Stick Together and Come Back Home. Patrick Lopez-Aguado
Чтение книги онлайн.
Читать онлайн книгу Stick Together and Come Back Home - Patrick Lopez-Aguado страница 13
FIGURE 1. The segregated blacktop at San Joaquin Educational Academy.
Patrick Lopez-Aguado
The size of these groups and the dynamics between them could shift with the demographics of the students enrolled at any given time because student turnover was very high, but even groups that were absent for a time still had a space that was recognized as theirs. When I first came to SJEA, one of the staff members pointed out each of the groups on the blacktop before pointing to an empty space and telling me “there aren’t any Sureños here right now, but when there are they stay over there.” The division of space was fundamental to the daily operation of the school to the point that it was recognized even if the isolated group was not even present—illustrating how the presumed need to categorize youth is engrained as a dominant logic, such that the categories ascribed in this process hold meaning even when there is nobody to fill them. The consistent emphasis placed on identity categories defines group boundaries by constructing the collective threat of an “other,” even when this other is an imagined enemy. This othering is accomplished through the designation of group space, and space is only divided among gang collectives. In this arrangement there is no space for unaffiliated youth of color, meaning that nonwhite youth are always imagined as gang members.
BOUNDARY MAINTENANCE
Fresno’s criminalized residents encounter a consistent social order in both the state prison and local juvenile justice facilities, one in which they are put into race- and place-based groups that are then separated from each other in relation to gang rivalries. Also consistent across these sites is the institution’s direct role in designing and enforcing this system. Facility staff members not only classify incoming inmates/students into racially defined groups and separate them spatially, but they then also police the boundaries between these groups. This reinforcement of spatial boundaries in turn reifies carceral affiliations as cohesive groups with powerful collective identities. By encouraging people to stick with “their own” and structuring an environment in which it is hard not to do this, the institution engrains into individuals the rationale that segregation is an important means of protecting themselves from violence.

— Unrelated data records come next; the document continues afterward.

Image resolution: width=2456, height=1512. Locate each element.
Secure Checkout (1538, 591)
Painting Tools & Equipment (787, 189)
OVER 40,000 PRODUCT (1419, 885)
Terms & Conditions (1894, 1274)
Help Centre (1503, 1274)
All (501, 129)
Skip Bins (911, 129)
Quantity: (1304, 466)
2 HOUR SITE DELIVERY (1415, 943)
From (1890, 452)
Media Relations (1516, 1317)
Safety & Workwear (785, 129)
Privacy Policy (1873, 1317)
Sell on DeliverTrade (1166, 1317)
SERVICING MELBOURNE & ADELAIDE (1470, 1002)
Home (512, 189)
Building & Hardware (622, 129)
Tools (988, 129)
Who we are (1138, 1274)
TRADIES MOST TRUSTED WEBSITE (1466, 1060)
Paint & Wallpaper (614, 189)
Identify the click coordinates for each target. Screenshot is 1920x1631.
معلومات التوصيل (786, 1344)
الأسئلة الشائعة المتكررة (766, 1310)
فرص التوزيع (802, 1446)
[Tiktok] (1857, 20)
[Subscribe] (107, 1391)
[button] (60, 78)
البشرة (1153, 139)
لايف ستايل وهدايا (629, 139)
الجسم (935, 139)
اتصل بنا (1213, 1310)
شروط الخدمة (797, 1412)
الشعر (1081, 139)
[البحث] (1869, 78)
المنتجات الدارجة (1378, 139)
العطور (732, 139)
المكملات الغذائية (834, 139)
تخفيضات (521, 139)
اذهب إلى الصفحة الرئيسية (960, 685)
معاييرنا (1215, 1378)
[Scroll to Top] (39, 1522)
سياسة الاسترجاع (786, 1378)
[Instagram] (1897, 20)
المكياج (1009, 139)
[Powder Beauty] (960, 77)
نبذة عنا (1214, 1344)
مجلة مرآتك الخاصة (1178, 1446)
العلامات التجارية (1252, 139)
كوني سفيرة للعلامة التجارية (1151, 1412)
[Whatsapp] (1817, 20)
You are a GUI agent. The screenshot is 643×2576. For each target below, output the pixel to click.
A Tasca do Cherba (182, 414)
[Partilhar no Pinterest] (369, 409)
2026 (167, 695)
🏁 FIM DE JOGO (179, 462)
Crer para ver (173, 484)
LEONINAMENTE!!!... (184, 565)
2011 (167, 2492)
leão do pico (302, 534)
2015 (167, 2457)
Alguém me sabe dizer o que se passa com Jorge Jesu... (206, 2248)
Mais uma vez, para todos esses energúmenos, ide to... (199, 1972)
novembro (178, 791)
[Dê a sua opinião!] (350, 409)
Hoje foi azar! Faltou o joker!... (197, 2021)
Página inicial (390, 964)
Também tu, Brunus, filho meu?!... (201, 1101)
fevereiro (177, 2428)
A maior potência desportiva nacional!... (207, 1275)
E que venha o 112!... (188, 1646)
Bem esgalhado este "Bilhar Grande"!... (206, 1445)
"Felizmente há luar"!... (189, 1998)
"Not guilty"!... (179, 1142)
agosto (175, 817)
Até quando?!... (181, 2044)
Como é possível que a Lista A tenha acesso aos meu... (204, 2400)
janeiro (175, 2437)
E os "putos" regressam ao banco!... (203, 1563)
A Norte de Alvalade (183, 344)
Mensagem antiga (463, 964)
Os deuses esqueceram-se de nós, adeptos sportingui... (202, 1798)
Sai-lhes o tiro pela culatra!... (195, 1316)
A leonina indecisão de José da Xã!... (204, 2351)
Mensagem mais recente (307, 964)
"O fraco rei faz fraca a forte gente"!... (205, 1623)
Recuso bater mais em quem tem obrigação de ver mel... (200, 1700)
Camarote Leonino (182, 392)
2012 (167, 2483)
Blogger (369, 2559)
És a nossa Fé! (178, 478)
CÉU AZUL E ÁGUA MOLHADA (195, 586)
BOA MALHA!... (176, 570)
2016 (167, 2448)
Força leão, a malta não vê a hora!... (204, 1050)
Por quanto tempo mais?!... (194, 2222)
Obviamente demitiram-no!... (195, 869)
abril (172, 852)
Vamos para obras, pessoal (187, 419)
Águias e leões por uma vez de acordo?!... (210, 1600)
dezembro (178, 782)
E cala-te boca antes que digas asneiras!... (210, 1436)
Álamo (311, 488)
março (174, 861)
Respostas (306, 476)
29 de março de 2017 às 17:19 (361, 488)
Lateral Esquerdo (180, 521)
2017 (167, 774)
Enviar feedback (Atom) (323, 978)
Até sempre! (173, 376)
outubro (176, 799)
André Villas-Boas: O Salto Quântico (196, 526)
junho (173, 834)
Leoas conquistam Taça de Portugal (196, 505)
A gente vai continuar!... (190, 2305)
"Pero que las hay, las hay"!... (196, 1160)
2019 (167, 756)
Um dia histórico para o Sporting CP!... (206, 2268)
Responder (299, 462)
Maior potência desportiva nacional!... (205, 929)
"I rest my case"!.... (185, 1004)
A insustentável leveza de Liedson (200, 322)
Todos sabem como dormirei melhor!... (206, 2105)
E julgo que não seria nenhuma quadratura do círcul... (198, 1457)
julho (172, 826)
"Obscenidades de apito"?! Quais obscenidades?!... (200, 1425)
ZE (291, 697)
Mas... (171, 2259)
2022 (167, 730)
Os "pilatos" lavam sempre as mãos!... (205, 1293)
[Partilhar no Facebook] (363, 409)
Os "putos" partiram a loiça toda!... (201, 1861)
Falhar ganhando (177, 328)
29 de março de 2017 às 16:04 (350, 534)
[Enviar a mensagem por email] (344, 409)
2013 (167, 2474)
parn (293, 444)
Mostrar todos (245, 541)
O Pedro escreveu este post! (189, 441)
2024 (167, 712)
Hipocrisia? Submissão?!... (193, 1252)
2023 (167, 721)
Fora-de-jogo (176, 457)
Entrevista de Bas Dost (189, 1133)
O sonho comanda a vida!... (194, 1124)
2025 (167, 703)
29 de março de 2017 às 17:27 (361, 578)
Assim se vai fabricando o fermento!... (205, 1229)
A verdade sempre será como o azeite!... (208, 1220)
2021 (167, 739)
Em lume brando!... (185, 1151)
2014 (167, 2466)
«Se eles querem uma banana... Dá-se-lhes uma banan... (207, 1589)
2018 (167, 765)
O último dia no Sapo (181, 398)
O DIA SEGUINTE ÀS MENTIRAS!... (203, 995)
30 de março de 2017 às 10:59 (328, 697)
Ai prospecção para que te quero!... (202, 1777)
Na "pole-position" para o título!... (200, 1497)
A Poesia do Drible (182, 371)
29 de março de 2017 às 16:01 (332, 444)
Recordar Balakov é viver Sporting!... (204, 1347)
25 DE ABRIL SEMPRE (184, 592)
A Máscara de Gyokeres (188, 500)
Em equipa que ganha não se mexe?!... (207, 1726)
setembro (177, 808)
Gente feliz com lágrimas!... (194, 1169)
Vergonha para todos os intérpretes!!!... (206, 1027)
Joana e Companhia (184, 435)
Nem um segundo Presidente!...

It is not hard to see how inmates quickly understand this logic in reception. Reception centers are overcrowded facilities with high rates of turnover and reputations for being unstable and dangerous institutions. Facilities like Wasco have relatively high rates of inmate violence, and a 2006 report found that Wasco had the highest rate of improperly placing violent inmates (who should be in ad seg) in general population among nonviolent offenders (Cate 2006). For the parolees reception was intimidating and unpredictable. Nobody in reception knows each other because everyone is just passing through, so none of the relationships, reputations, or general stability that might otherwise shield one from violence in a more permanent setting are present. Instead, COs tell incoming prisoners to find and turn to their “people” to keep themselves safe and assess which inmates to look out for (Goodman 2008), communicating to inmates that their safety relies on their ability to foster protective bonds with others based in common racial identities and hometowns.
Within the segregated facility, sticking close to the people one is safe around then shapes the space one has access to. In this context, parolees understood space as racially divided, and that transgressing racial boundaries could easily lead to violence. Prisoners are already kept to racially determined housing assignments or cells, but in shared spaces such as the yard, day room, or open dorm housing units, physical boundaries between racialized groups become very important. Inmates make meaning of this segregation in terms of safe and unsafe spaces, as Mark, a forty-seven-year-old White parolee explains:
Everything is territorial there. Like the Northerners will have their spot. The Blacks will have their spots, their tables where they sit on the yard and play their games you know, [just like] the Northerners have their spot. The Others, which is you know, are your Asians or your Samoans, you know just a mix. Like they have their designated area. And the Whites have their designated area. And if you wanna play some card games, or dominoes, or whatever on the yard, you sit in your designated area. Ok, you can’t go to no other designated areas. [Nor] are you supposed to walk through someone else’s designated area. That’s off limits. You gotta walk around . . . you can’t just walk on through, you gotta walk around. Walking through their area is like a disrespect issue. You know, you’re like saying “F-you.”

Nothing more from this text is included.